» **WHAT TO WORK ON**
Your answer should be the lines below from the one holding "Screenshot is 773x2576." through the one holding "Vain välttämättömät (387, 325)", copied exactly and with nothing else.

» **DATA UNDER STUDY**

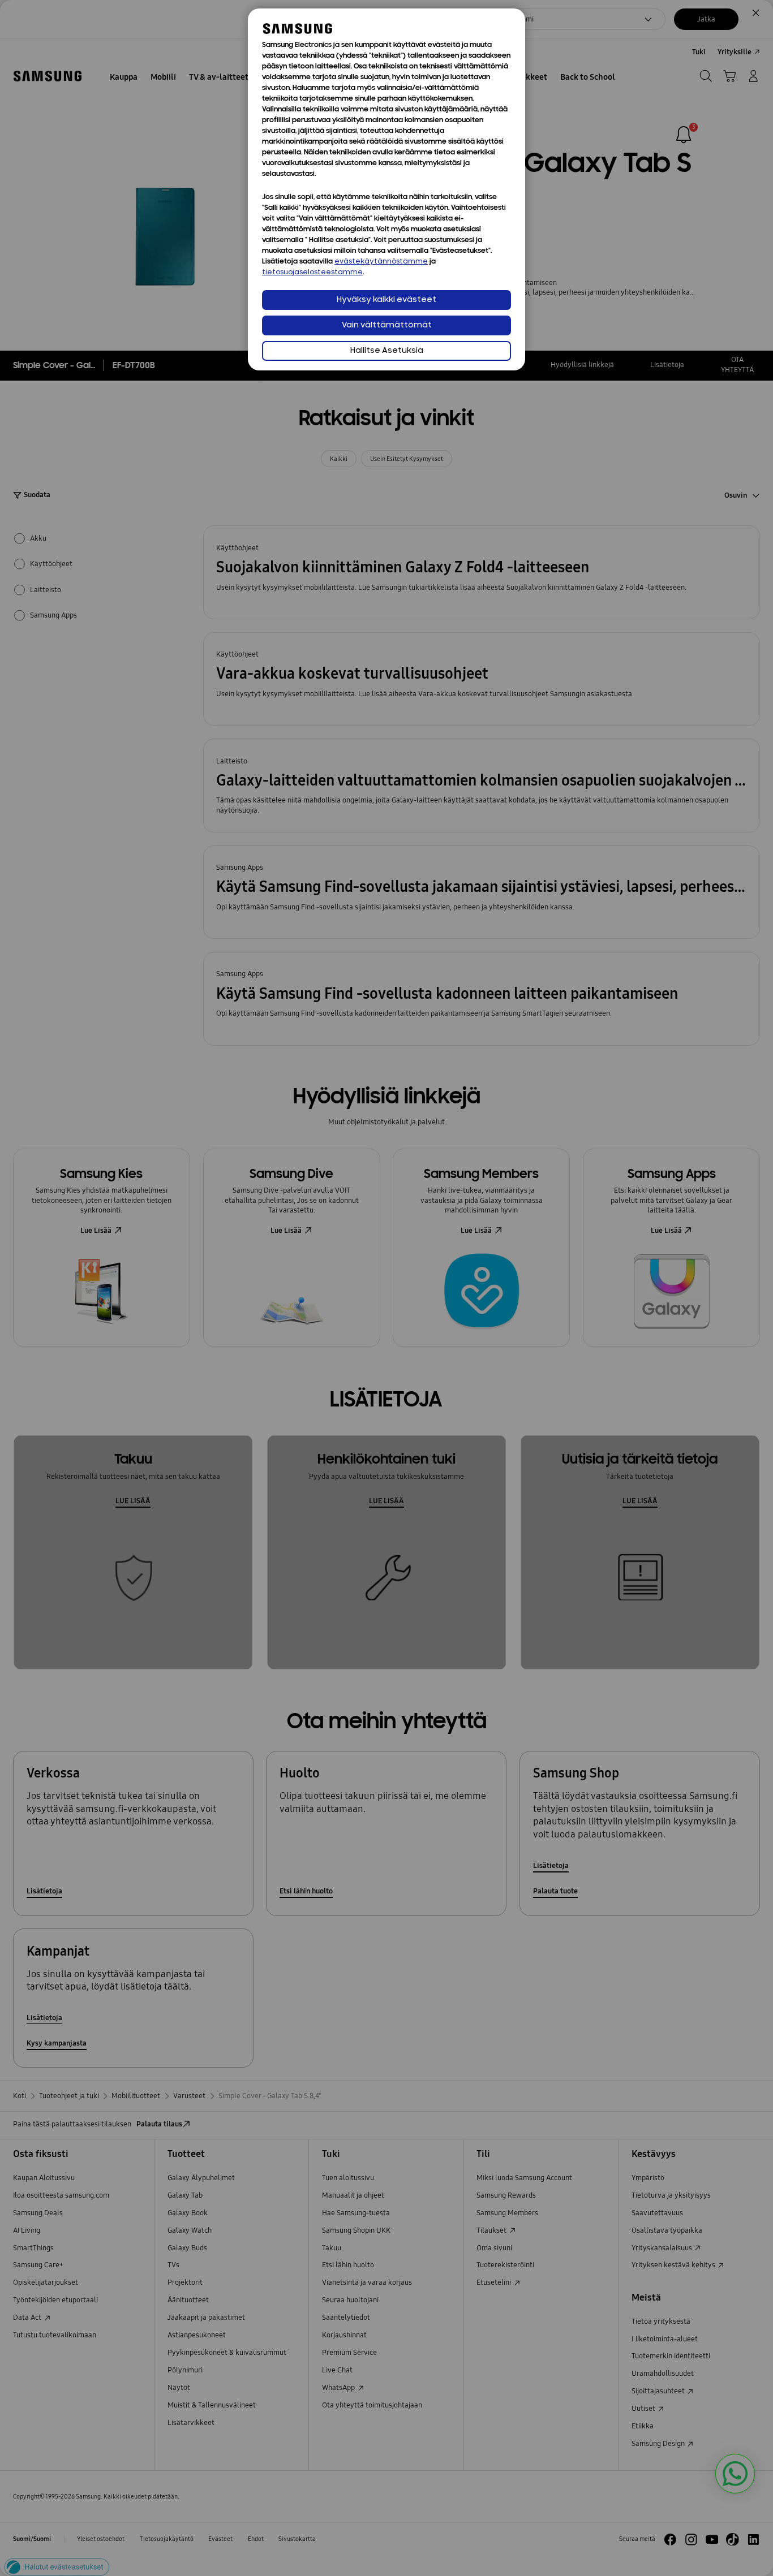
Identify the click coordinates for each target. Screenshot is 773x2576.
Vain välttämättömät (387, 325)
* * *
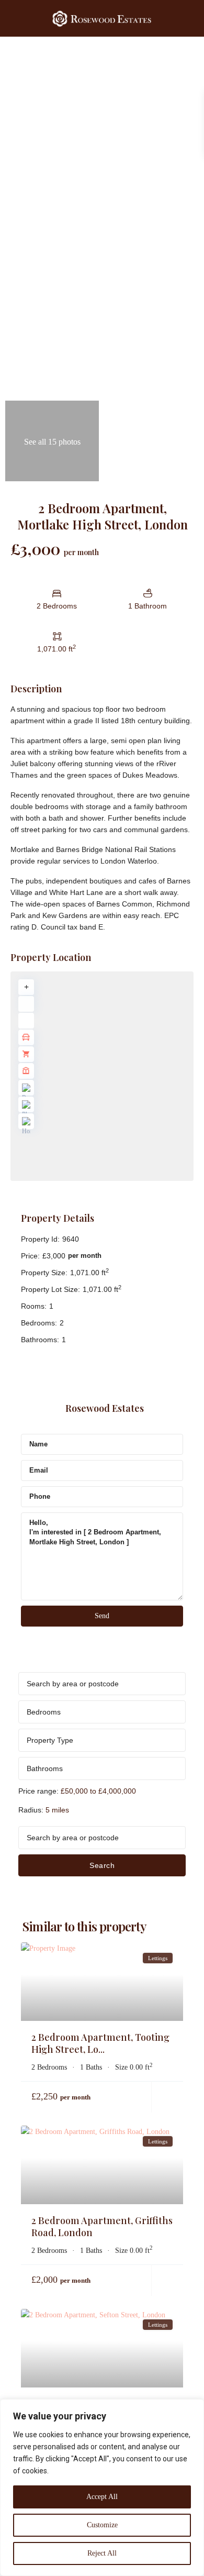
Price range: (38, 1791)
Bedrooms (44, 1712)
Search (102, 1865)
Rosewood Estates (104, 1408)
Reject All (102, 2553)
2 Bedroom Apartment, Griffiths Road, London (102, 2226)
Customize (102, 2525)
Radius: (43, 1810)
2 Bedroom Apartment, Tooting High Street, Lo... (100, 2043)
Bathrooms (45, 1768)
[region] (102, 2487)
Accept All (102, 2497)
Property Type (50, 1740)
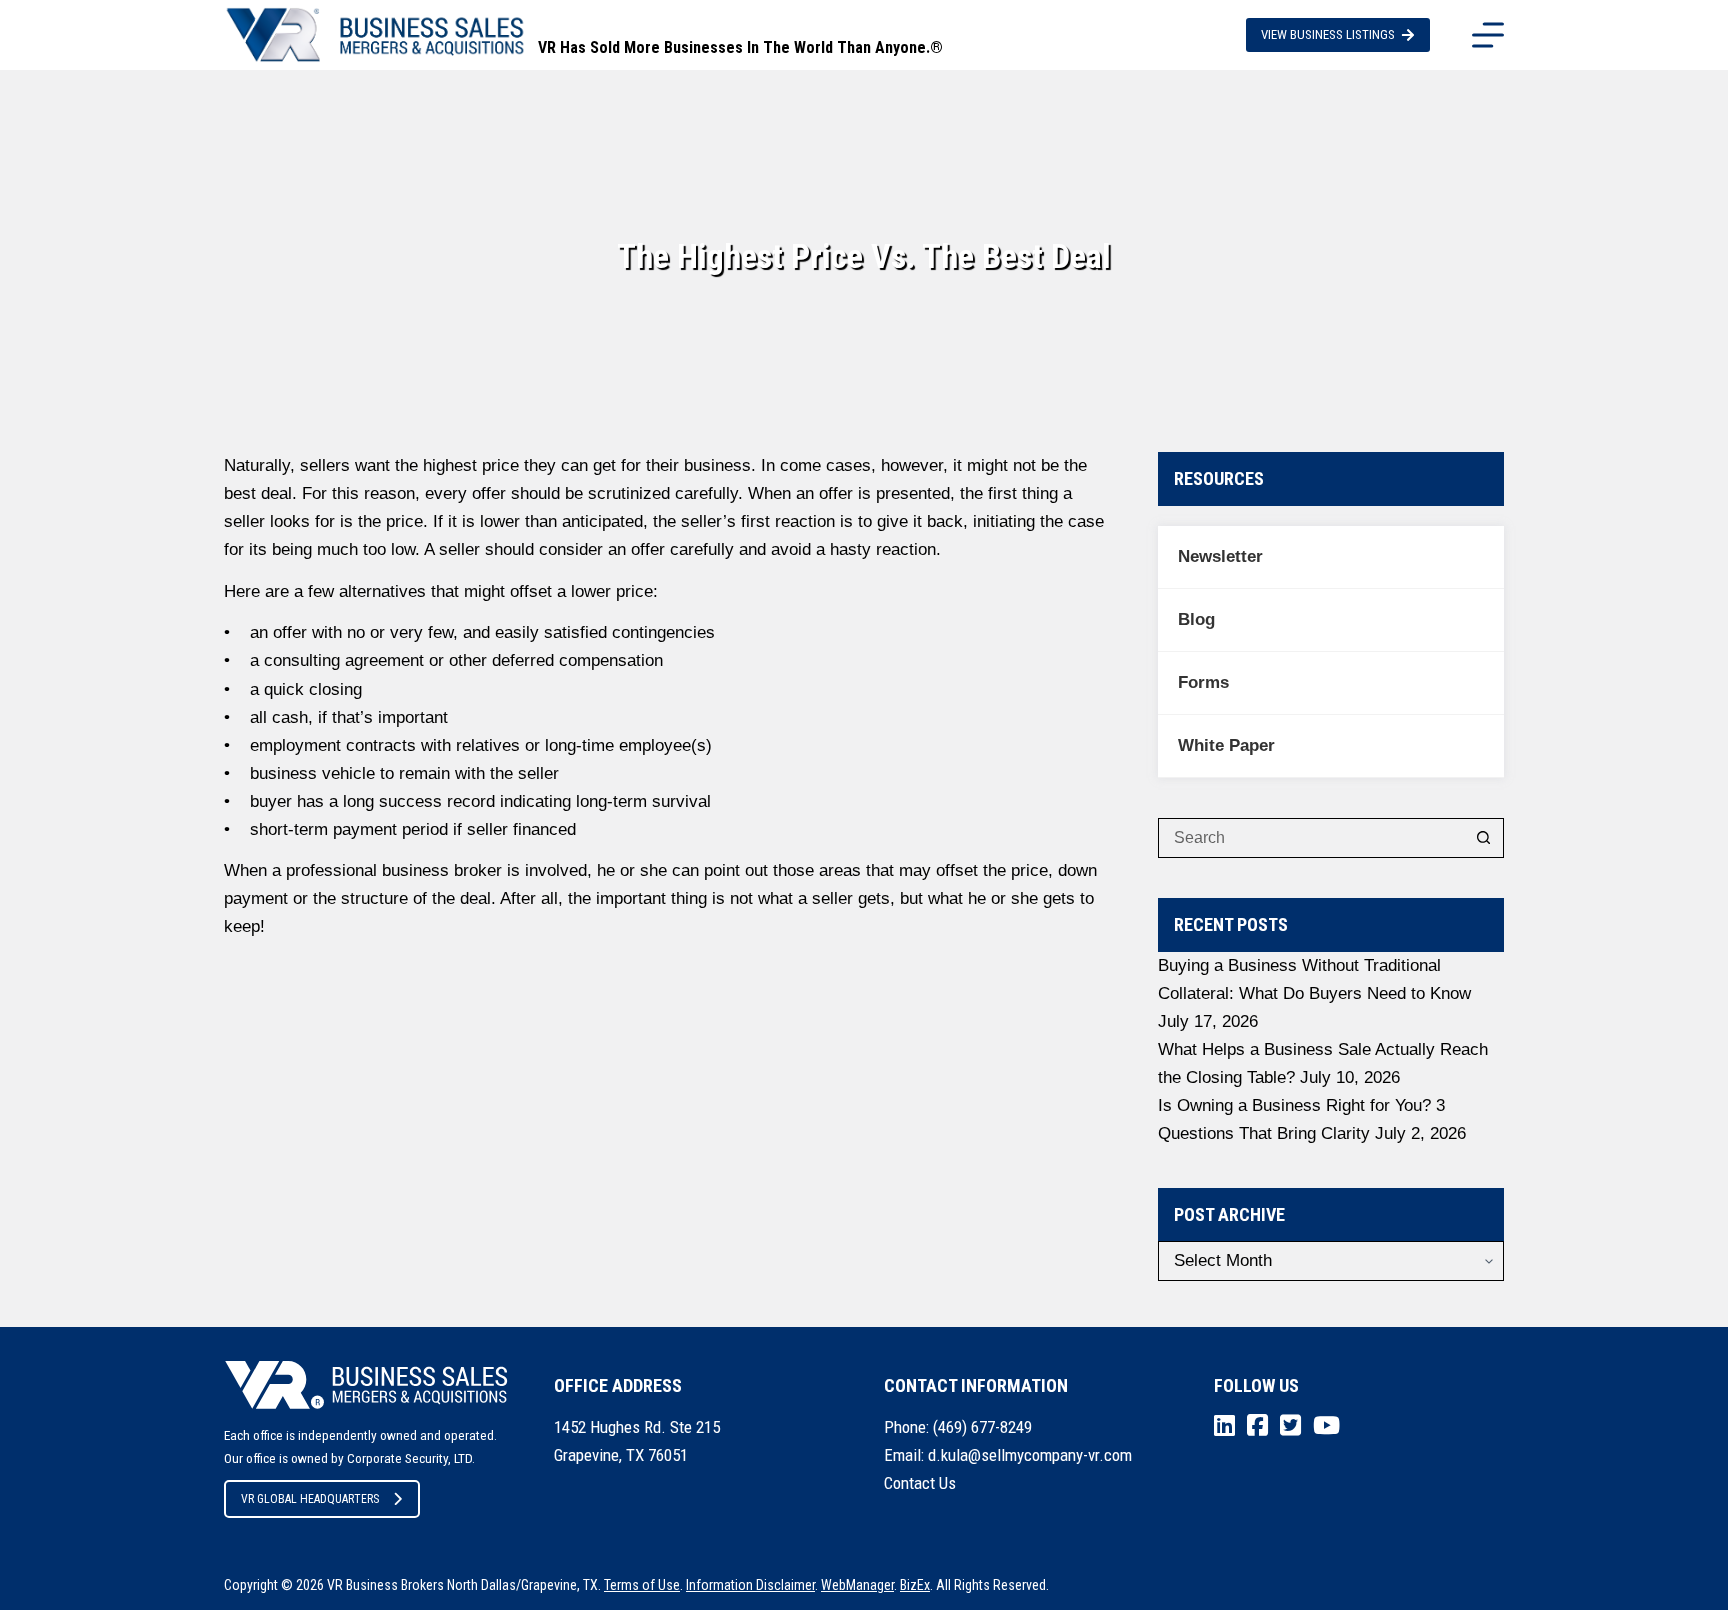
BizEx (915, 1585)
==
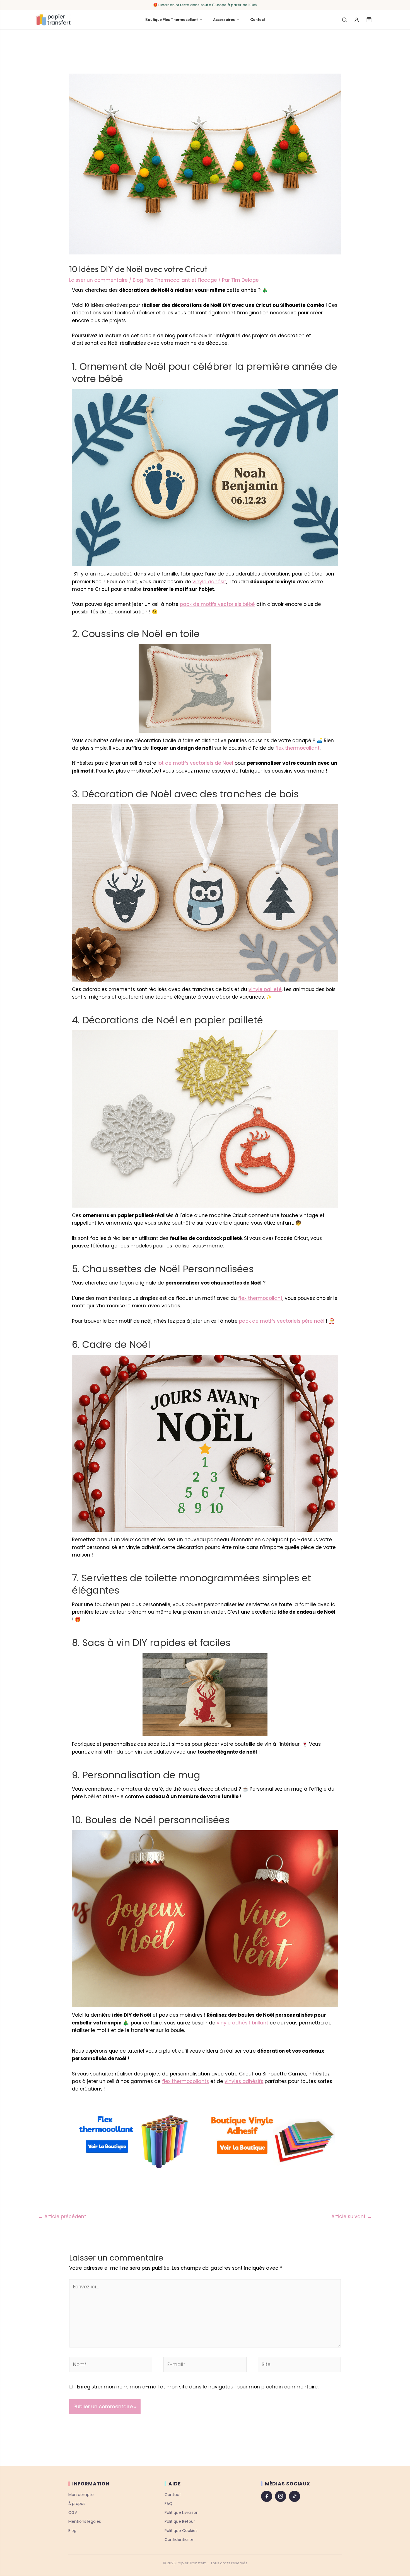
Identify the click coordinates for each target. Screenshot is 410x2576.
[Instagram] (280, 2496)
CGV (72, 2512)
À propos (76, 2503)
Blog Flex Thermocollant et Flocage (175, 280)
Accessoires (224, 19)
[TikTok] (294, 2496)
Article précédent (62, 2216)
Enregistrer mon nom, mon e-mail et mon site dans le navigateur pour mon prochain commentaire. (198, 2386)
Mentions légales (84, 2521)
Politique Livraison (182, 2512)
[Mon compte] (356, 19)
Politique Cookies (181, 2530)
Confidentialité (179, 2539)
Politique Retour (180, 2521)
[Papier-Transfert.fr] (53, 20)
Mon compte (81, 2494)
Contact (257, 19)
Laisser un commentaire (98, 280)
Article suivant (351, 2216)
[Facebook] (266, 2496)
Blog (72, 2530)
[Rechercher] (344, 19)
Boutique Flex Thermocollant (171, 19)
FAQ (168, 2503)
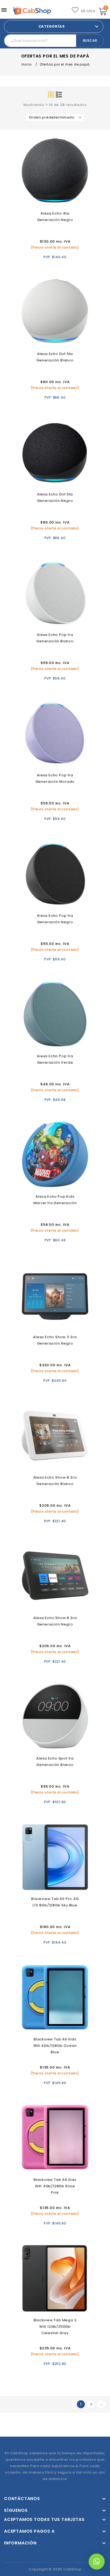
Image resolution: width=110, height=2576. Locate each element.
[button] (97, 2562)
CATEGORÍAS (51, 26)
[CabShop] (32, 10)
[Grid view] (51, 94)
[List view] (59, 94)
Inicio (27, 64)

» **EXPECTED ANSWER**
Identify the click coordinates for each target. Screenshot is 773x2576.
Vain välttämättömät (387, 325)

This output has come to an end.